What is not shown is I also had to make a new t nut for the qctp as I didn't have a metric tap that size. Maybe I'll add a picture later.


----------



## DavidR8 (Jan 31, 2020)

@Driveslayer45 great work! I'm curious about your toolpost. 
MIne has a stud threaded M14x1.5 on both ends. Does yours have a different thread on the top?


----------



## Driveslayer45 (Jan 31, 2020)

So I cut a whole new tbolt as I didn't have a metric tap and I didn't want to change gears on my lathe to cut metric anyway. I went with a 5/8-16


----------



## Driveslayer45 (Feb 1, 2020)

Picture I forgot from the previous post


----------



## Latinrascalrg1 (Feb 1, 2020)

DavidR8 said:


> @Driveslayer45 great work! I'm curious about your toolpost.
> MIne has a stud threaded M14x1.5 on both ends. Does yours have a different thread on the top?


Dave I purchased a new bxa sized qctp kit off ebay the end of last year.  Although im not sure of the thread pitch the kit did in fact come with a center mounting stud that was threaded on both ends however they had different threading pitches.  Of all things I think 1 side is standard pitch while the other is metric although I have Absolutely no reason why they would choose to make them like that? For that matter why even have 2 different thread pitches in the first place?


----------



## DavidR8 (Feb 1, 2020)

Latinrascalrg1 said:


> Dave I purchased a new bxa sized qctp kit off ebay the end of last year.  Although im not sure of the thread pitch the kit did in fact come with a center mounting stud that was threaded on both ends however they had different threading pitches.  Of all things I think 1 side is standard pitch while the other is metric although I have Absolutely no reason why they would choose to make them like that? For that matter why even have 2 different thread pitches in the first place?


Thanks @Driveslayer45 I sort of thought that's what you did.
@Latinrascalrg1 That is so bizarre. I cannot imagine how that makes any kind of manufacturing sense.


----------



## LEEQ (Feb 1, 2020)

DavidR8 said:


> @Driveslayer45 great work! I'm curious about your toolpost.
> MIne has a stud threaded M14x1.5 on both ends. Does yours have a different thread on the top?






	

		
			
		

		
	
The Bostar axa wedge I got a few years back had m14x1.5 on both ends of the stud. The Bostar bxa wedge I got a few months ago has m16x1.5 on bottom, and m16x2.0 on top.


----------



## Latinrascalrg1 (Feb 1, 2020)

LEEQ said:


> The Bostar bxa wedge I got a few months ago has m16x1.5 on bottom, and m16x2.0 on top.



Thats the same model and size I bought so theres no doubt those are the thread pitches I have also! Thanks


----------



## LEEQ (Feb 1, 2020)

Driveslayer45 said:


> Thanks Leeq, I hadn't until you mentioned it. I am considering making a small one for the carriage lock so I don't have to pull out an Allen wrench.
> 
> What is not shown is I also had to make a new t nut for the qctp as I didn't have a metric tap that size. Maybe I'll add a picture later.

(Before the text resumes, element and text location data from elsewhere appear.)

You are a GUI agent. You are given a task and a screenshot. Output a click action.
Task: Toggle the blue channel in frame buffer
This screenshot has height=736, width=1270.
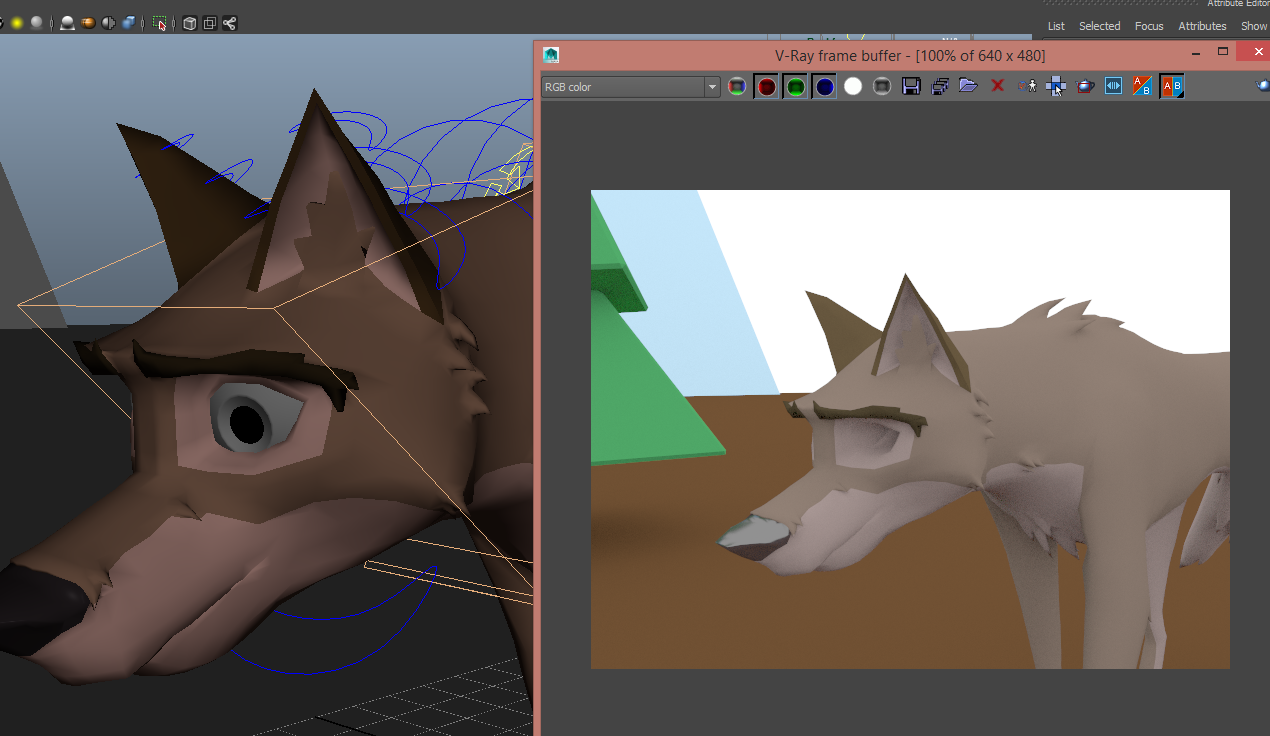[x=824, y=87]
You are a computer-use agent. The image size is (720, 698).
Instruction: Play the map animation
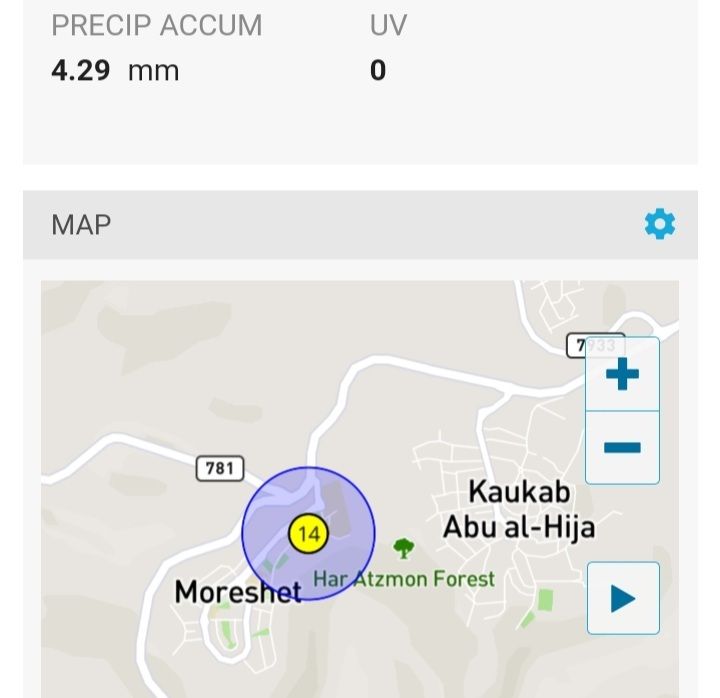coord(623,598)
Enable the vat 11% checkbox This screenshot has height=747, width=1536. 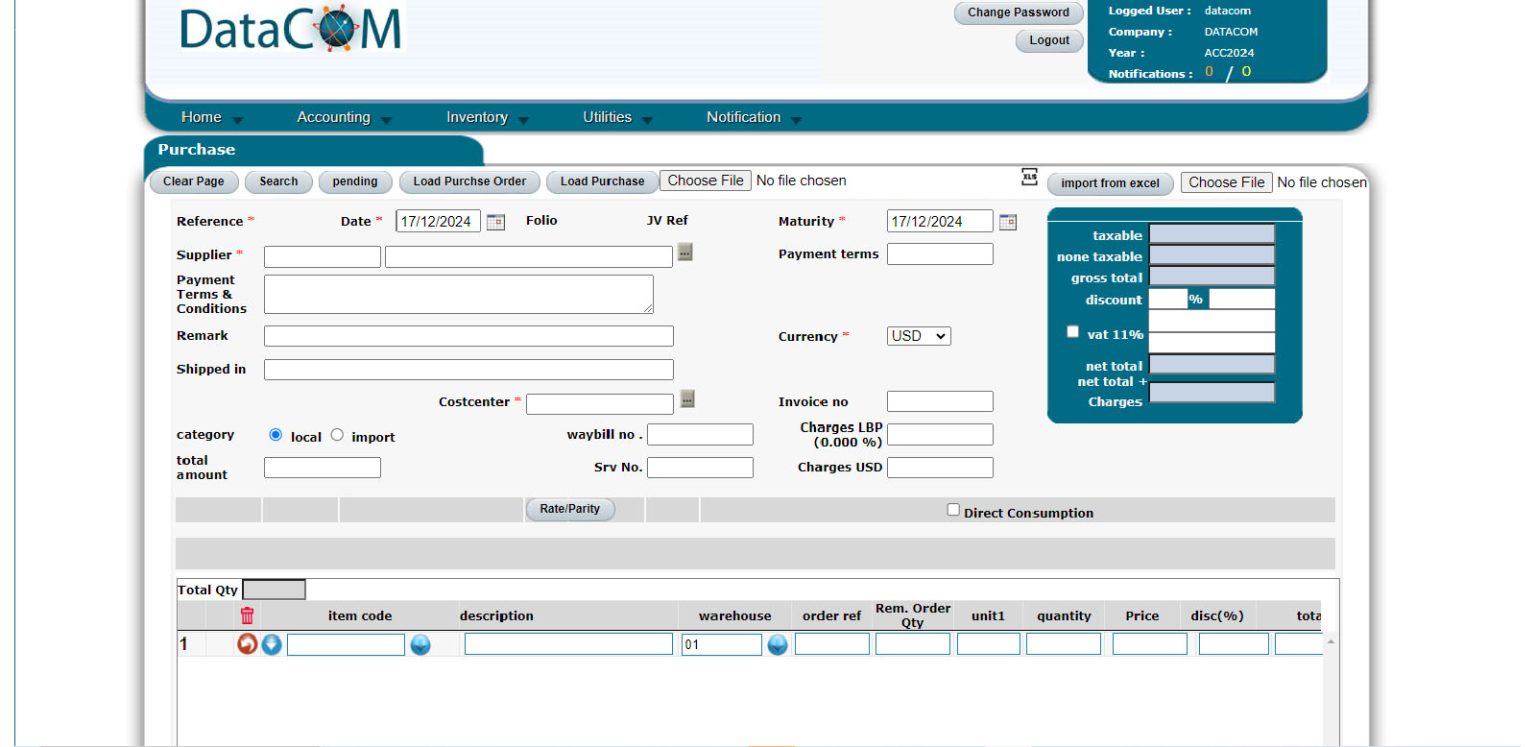[1072, 330]
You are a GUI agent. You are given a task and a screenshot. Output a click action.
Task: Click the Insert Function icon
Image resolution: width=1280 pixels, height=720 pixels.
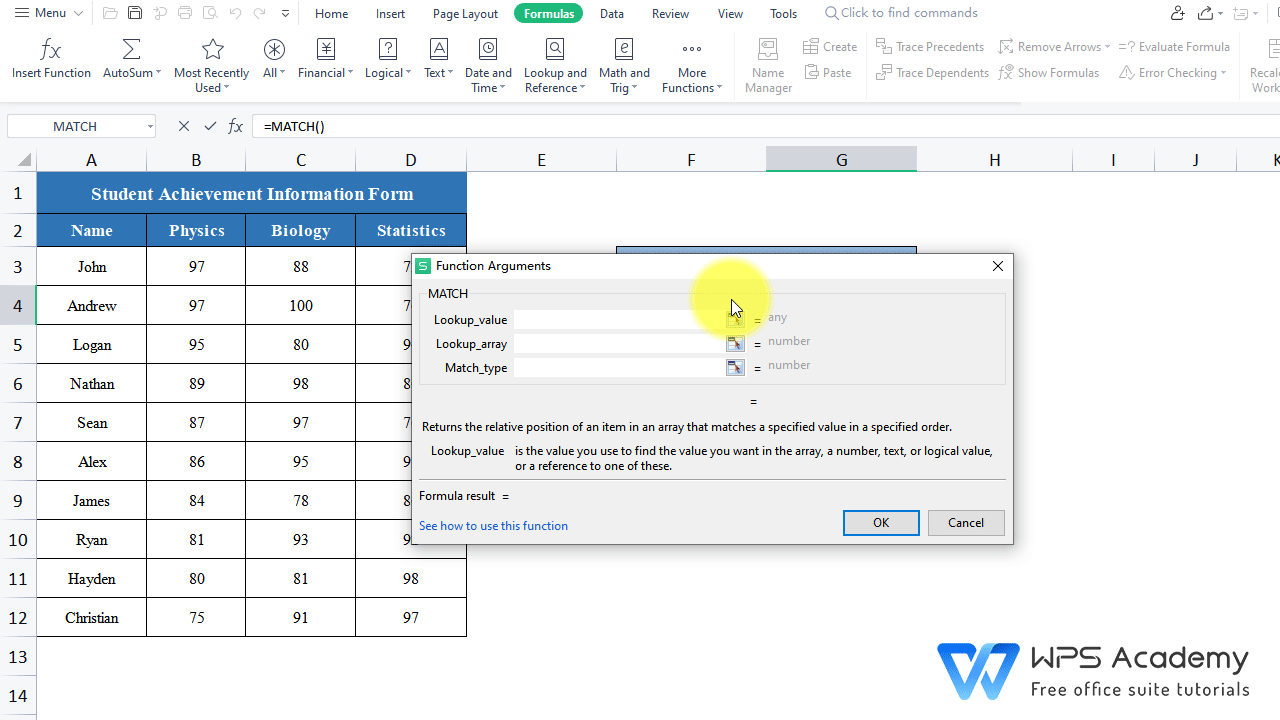pyautogui.click(x=50, y=60)
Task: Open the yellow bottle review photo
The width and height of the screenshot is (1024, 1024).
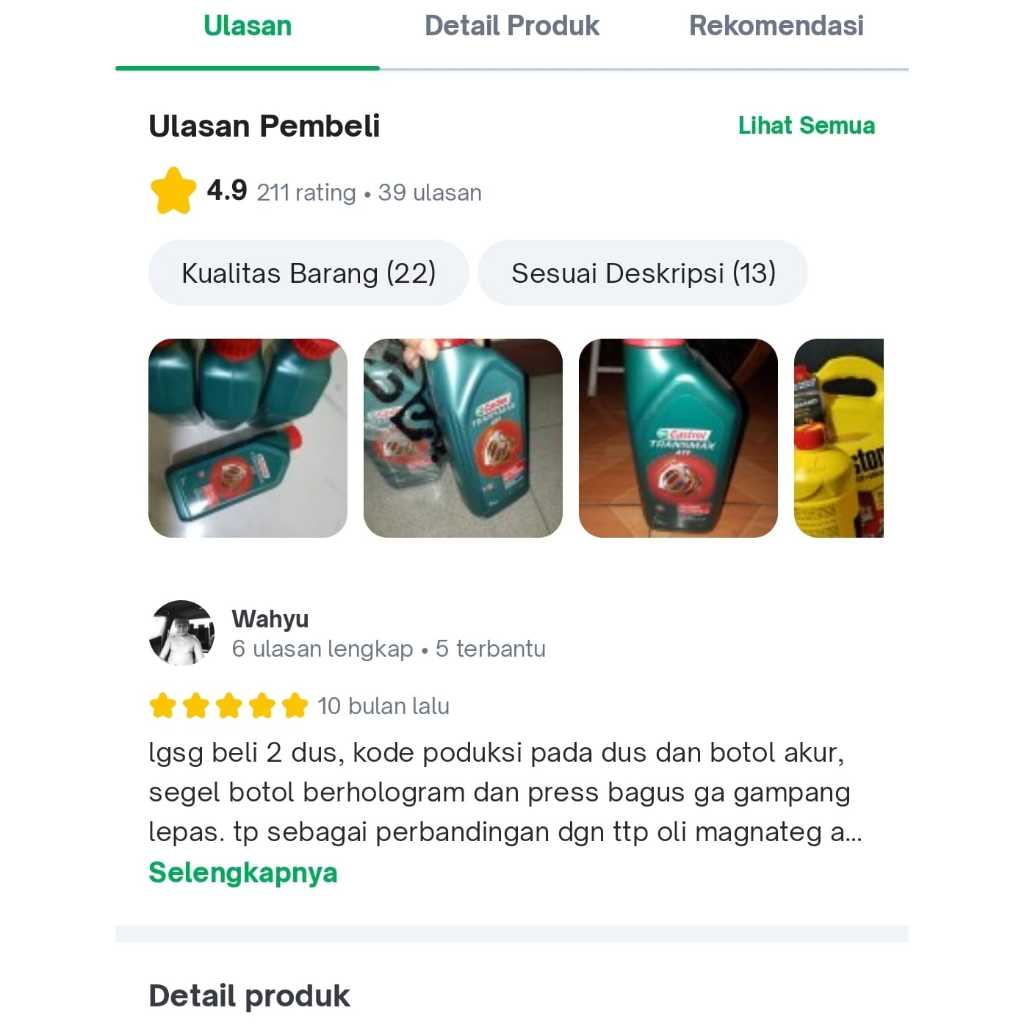Action: (839, 438)
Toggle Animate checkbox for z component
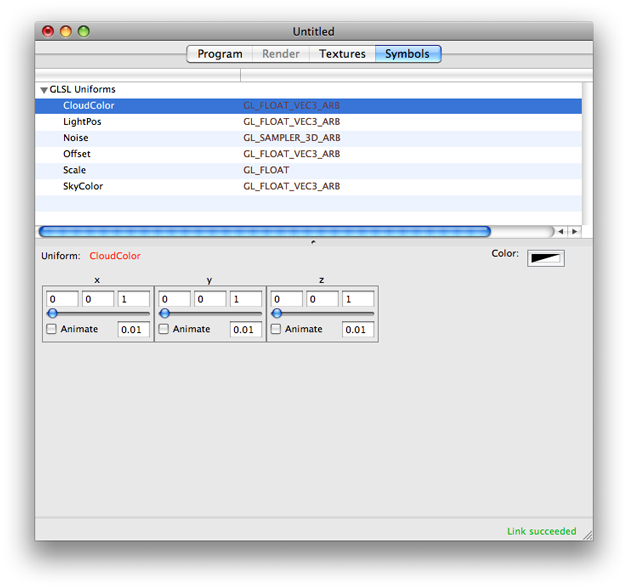The height and width of the screenshot is (588, 628). pos(276,329)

That would look really sharp with matching handles, nevermind being super handy.
	

		
			
		

		
	



	

		
			
		

		
	
I know all about the turn a tnut thing. Here is the tnut I turned to all thread the toolpost down so I could turn the shoulder off of the tbolt so that I could mount my new toolpost to turn the tnut for my old axa post.  Good thing this work makes me smile, because there seems to be no end to it.


----------



## DavidR8 (Feb 1, 2020)

Hmm I have the Bostar AXA. Now I'm curious what the top thread is...


----------



## LEEQ (Feb 1, 2020)

Should 


DavidR8 said:


> Hmm I have the Bostar AXA. Now I'm curious what the top thread is...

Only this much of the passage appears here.